經常往返整形外科之慢性疼痛患者之中,有不少患者由於在神經學上的看法無一貫性而有其難治性,在該背景下,被認為具有精神醫學上的問題。因為治療者對未對精神醫學上的問題進行適當的評價而只是重複進行侵襲性的治療,亦存在有患者,其經歷所謂導致更加疼痛的厭惡感之悲慘的經過。
目前,雖然嘗試使用各種藥劑用以減輕慢性疼痛,但是該等就鎮痛效果而言,未必係能夠滿足之物。因此,希望有一種慢性疼痛的有效治療藥。
且說,阿立哌唑係一種治療統合失調症有用的非定型抗精神病藥(例如專利文獻1及2)。
[先前技術文獻] [專利文獻]
[專利文獻1]美國專利第4734416號說明書
[專利文獻2]美國專利第5006528號說明書
本發明係以提供一種新穎慢性疼痛治療劑作為目的。
為了達成上述課題,本發明者等重複專心研討的結果,確認將阿立哌唑配給慢性疼痛患者時,能夠確認顯著的鎮痛效果,並且發現阿立哌唑作為慢性疼痛的治療藥之有效的。基於此種知識,並進一步研討之結果,完成了本發明。
亦即,本發明係提供一種含有阿立哌唑作為有效成分之慢性疼痛治療劑。
第1項 一種慢性疼痛治療劑,其係含有阿立哌唑作為有效成分。
第2項 如第1項之慢性疼痛治療劑,其係含有阿立哌唑、其酸加成鹽或其溶劑化物作為有效成分。
第3項 如第1或2項之慢性疼痛治療劑,其中進而含有藥學上可容許的載體。
第4項 一種阿立哌唑的使用,其係用以製造慢性疼痛治療劑。
第5項 一種阿立哌唑,其係用以治療慢性疼痛。
第6項 一種治療慢性疼痛之方法,其係包含配給患者有效量的阿立哌唑。
第7項 如第6項之方法,其中,對患者之阿立哌唑的給藥量,係每1天每1 kg體重為0.05~10 mg左右。
圖式簡單說明
第1圖係顯示對慢性疼痛患者持續性配給阿立哌唑等的藥劑時之治療經過之圖。
 用以實施發明之形態
本發明係含有阿立哌唑作為有效成分之慢性疼痛治療劑。
阿立哌唑係被命名為7-{4-[4-(2,3-二氯苯基)-1-哌基]丁氧基}-3,4-二氫喹諾酮;英文名:7-{4-[4-(2,3-dichlorophenyl)-1-peperazinyl]butoxy}-3,4-dihydrocarbostyril,或是7-{4-[4-(2,3-二氯苯基)-1-哌基]丁氧基}-3,4-二氫-2(1H)-喹啉酮;英文名:7-{4-[4-(2,3-dichlorophenyl)-1-peperazinyl]butoxy}-3,4-dihydro-2(1H)-quinolinone作為化學名之化合物。

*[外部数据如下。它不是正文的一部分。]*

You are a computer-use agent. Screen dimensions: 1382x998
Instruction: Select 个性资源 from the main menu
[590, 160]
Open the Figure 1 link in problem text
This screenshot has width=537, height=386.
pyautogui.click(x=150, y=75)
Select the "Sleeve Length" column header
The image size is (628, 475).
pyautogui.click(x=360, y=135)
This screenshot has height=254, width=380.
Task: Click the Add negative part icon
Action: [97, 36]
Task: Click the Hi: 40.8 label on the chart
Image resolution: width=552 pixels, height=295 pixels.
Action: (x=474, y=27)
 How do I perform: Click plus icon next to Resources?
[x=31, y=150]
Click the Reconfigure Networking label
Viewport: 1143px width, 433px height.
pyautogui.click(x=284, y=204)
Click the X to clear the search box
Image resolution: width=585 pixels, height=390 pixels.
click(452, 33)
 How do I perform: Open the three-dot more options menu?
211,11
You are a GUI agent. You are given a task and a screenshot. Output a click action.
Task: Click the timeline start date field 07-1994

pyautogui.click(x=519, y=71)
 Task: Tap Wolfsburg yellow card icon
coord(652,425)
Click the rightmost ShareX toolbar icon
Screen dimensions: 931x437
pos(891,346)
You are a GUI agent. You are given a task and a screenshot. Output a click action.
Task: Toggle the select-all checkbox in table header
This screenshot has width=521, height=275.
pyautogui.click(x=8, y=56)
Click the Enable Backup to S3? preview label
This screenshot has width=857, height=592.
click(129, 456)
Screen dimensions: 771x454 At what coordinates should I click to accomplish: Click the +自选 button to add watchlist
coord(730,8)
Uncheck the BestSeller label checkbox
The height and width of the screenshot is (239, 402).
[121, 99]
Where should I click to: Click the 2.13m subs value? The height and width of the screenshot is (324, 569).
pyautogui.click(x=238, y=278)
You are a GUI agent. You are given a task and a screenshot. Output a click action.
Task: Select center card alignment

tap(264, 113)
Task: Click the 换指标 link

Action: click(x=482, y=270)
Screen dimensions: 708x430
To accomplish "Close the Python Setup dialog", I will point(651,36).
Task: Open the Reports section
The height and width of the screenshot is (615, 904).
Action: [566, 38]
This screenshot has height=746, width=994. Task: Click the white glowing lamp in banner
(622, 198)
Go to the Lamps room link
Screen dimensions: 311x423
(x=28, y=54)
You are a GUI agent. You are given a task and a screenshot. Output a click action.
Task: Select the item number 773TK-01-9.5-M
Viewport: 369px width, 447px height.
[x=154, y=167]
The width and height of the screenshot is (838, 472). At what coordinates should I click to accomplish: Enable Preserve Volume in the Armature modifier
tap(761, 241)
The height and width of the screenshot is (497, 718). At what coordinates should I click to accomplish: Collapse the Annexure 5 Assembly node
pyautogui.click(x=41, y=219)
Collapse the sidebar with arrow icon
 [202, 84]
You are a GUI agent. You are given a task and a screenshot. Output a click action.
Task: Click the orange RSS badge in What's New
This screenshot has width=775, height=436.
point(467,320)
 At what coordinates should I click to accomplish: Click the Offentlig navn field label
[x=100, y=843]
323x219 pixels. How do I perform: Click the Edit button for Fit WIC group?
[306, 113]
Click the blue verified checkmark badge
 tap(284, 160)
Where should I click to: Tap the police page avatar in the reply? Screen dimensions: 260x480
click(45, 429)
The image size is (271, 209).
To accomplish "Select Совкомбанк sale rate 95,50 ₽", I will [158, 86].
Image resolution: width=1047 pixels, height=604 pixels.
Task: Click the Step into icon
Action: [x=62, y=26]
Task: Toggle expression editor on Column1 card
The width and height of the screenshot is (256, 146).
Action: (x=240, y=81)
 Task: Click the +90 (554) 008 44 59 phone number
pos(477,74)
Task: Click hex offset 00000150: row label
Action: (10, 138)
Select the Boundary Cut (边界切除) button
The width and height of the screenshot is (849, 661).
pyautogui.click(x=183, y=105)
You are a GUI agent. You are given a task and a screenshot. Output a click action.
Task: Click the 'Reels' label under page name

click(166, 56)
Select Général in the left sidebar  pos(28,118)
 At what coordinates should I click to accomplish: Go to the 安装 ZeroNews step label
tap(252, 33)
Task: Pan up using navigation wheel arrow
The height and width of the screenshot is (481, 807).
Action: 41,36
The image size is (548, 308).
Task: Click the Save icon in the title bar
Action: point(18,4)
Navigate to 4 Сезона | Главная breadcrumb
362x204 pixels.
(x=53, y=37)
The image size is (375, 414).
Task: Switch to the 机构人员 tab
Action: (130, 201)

阿立哌唑係不只是游離形態者,亦可以是形成藥學上被容許的酸及酸加成鹽者。作為此種酸,可例示硫酸、硝酸、鹽酸、磷酸、溴化氫酸等的無機酸;乙酸、對甲苯磺酸、甲磺酸、草酸、順丁烯二酸、反丁烯二酸、蘋果酸、酒石酸、檸檬酸、琥珀酸、苯甲酸等的有機酸。該等酸加成鹽亦與游離形態的阿立哌唑同樣地,在本發明能夠使用作為有效成分化合物。
又,阿立哌唑亦可以是溶劑化物(水合物、醇合物等)。
在上述的阿立哌唑之游離形態、酸加成鹽或溶劑化物,亦包含各自的結晶及/或非晶質形態。又,結晶的形態時,係包含各種的結晶多晶型。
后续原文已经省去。